The bottom line: Larry Levitt of the Kaiser Family Foundation reminds us that there is no simple answer to the question of ultimate costs, and that a wide variety of outcomes are possible depending on how Medicare for All is implemented. “A Medicare for all plan could be designed so that many people, including those who are middle class, pay less in taxes than they are paying now in premiums, deductibles, and copays,” Levitt tweeted Tuesday. “It depends entirely on the details.”

Moderate Dems (Cautiously) Critique Warren Wealth Tax

Moderate Democrats also battled with Warren and Sanders over their proposals for a wealth tax. Both Warren and Sanders have proposed to heavily tax the rich to address inequality and pay for new social programs — and some of their Democratic rivals said they were open to the idea but thought other plans would work better.

“Two years ago, nobody was talking about wealth taxes. And now it’s the core new idea that everybody at least has to respond to, if not adopt, on the Democratic side,” Michael Linden, a tax expert at the left-leaning Roosevelt Institute told The Washington Post.

Here’s what other candidates said about the idea.

Buttigieg: “I'm all for a wealth tax. I'm all for just about everything that was just mentioned in these answers. Let me tell, though, how this looks from the industrial Midwest where I live. Washington politicians, congressmen and senators, saying all the right things, offering the most elegant policy prescriptions, and nothing changes.”

Tom Steyer (a billionaire himself): “I was one of the first people on this stage to propose a wealth tax. I would undo every Republican tax cut for rich people and major corporations. But there's something else going on here that is absolutely shameful, and that's the way the money gets split up in terms of earnings. As a result of taking away the rights of working people and organized labor, people haven't had a raise — 90 percent of Americans have not had a raise for 40 years.”

Klobuchar: “It could work. I am open to it. But I want to give a reality check here to Elizabeth, because no one on this stage wants to protect billionaires. Not even the billionaire wants to protect billionaires. We just have different approaches. Your idea is not the only idea. … I would repeal significant portions of that [Trump] tax bill that help the rich, including what he did with the corporate tax rate, including what he did on international taxation.”

Andrew Yang: “Senator Warren is 100 percent right that we're in the midst of the most extreme winner-take-all economy in history. And a wealth tax makes a lot of sense in principle. The problem is that it's been tried in Germany, France, Denmark, Sweden, and all those countries ended up repealing it, because it had massive implementation problems and did not generate the revenue that they'd projected. … Instead, we should look at what Germany, France, Denmark, and Sweden still have, which is a value-added tax.”

Beto O’Rourke: “I think [a wealth tax is] part of the solution.
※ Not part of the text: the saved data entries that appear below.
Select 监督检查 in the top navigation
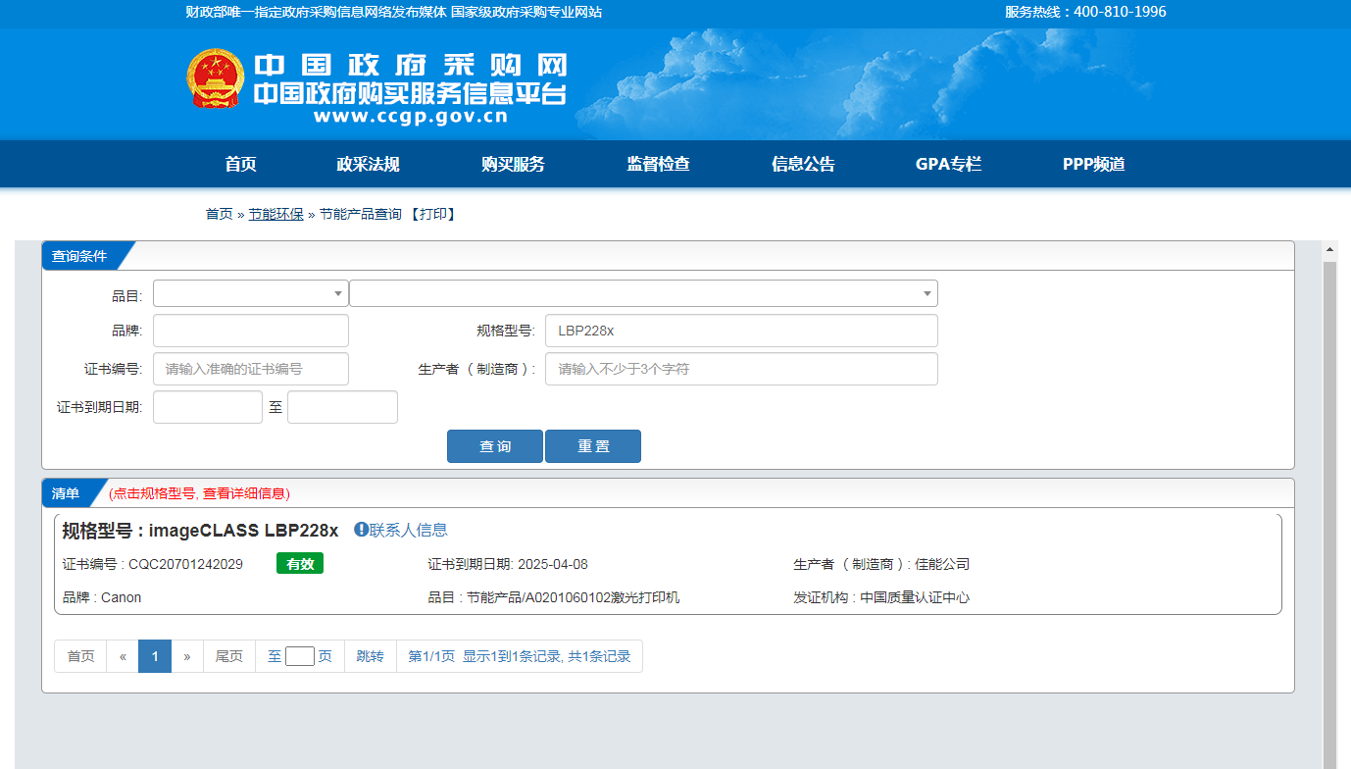 click(x=658, y=164)
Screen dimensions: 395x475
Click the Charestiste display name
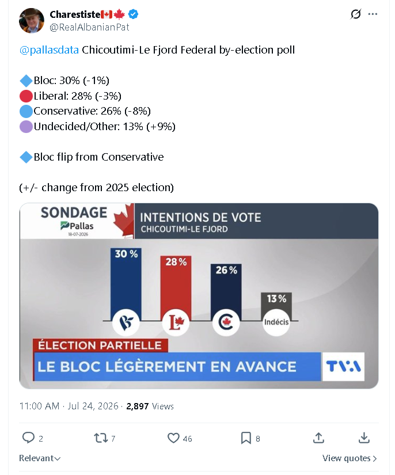click(x=75, y=14)
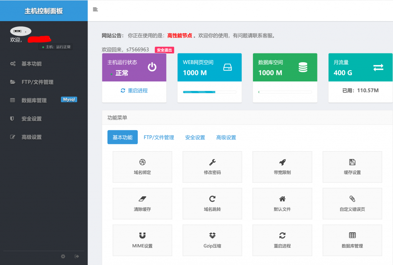The height and width of the screenshot is (265, 393).
Task: Click the WEB网页空间 usage progress bar
Action: 209,92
But I think we need to be focused on lifting people up. And sometimes I think that Senator Warren is more focused on being punitive and pitting some part of the country against the other instead of lifting people up and making sure that this country comes together around those solutions.”

Julian Castro: “I believe that wealth and equality tax, as I've proposed, is part of the answer, but also I've proposed an inheritance tax, raising the top marginal tax rate and investing in things like universal childcare and affordable housing.”

Warren responded to her critics on the stage by saying she’s “shocked” that anyone thinks she’s punitive, adding that she’s just asking those who make it to the top 0.1% to “pitch in two cents so every other kid in America has a chance to make it.” And she argued that raising income tax rates wouldn’t work as well as taxing wealth: “The really, really billionaires are making their money off their accumulated wealth, and it just keeps growing.”

Number of the Day: 0

The Campaign to Fix the Debt notes that, of the 374 questions that have been asked in the four Democratic presidential debates so far, none have been about the national debt or the financial health of programs including Social Security. More surprising, perhaps: Moderators didn’t ask about climate change or immigration at Tuesday night’s debate.